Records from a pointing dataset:
— start —
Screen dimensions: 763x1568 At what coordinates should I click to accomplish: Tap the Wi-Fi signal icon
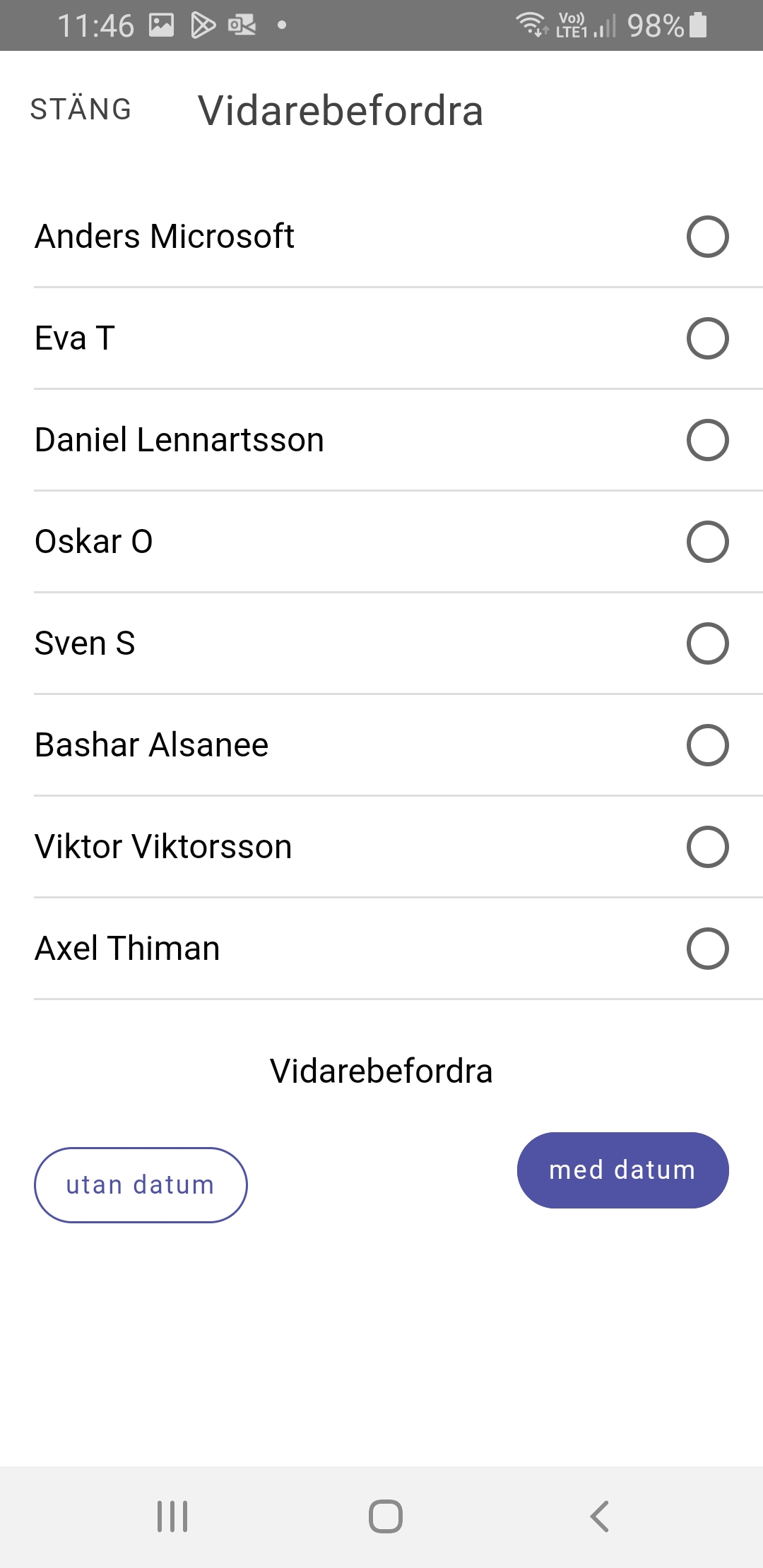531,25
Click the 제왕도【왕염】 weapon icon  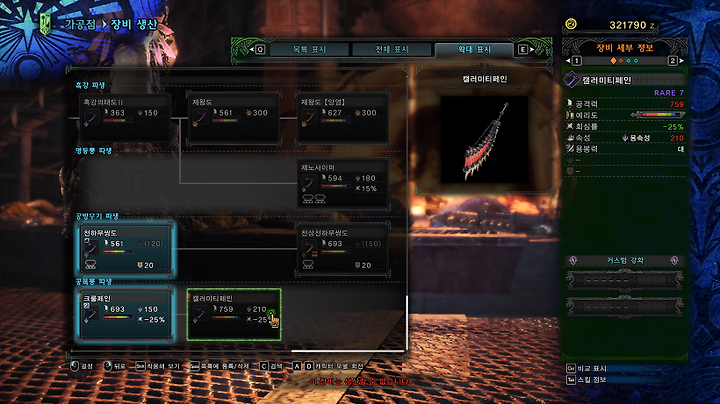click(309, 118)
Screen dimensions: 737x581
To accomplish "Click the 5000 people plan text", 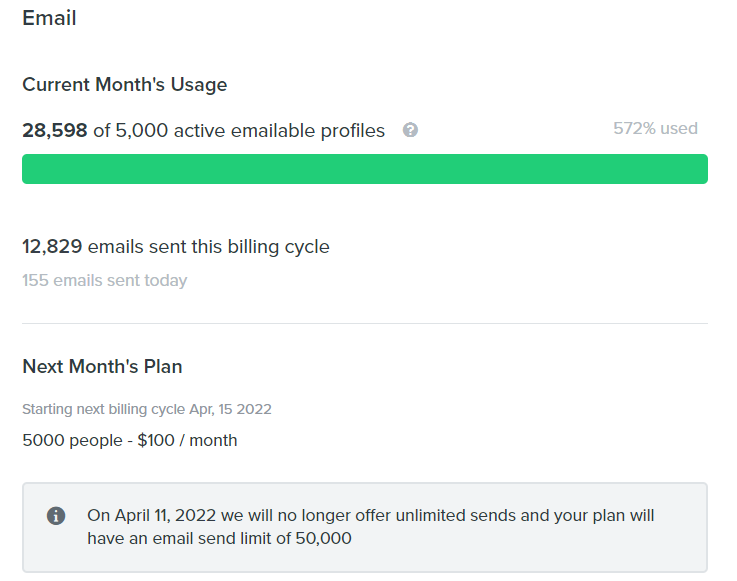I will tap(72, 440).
— end —
◆ **DIRECTIONS FOR THIS TASK**
Please collect every line of the items above that contains the string "Screen" and copy each one out in full. Case counts, so match capital and lowercase letters.

◆ **RESPONSE TO THIS TASK**
Screen dimensions: 763x1568 At what coordinates should I click to accomplish: Tap the Wi-Fi signal icon
Screen dimensions: 737x581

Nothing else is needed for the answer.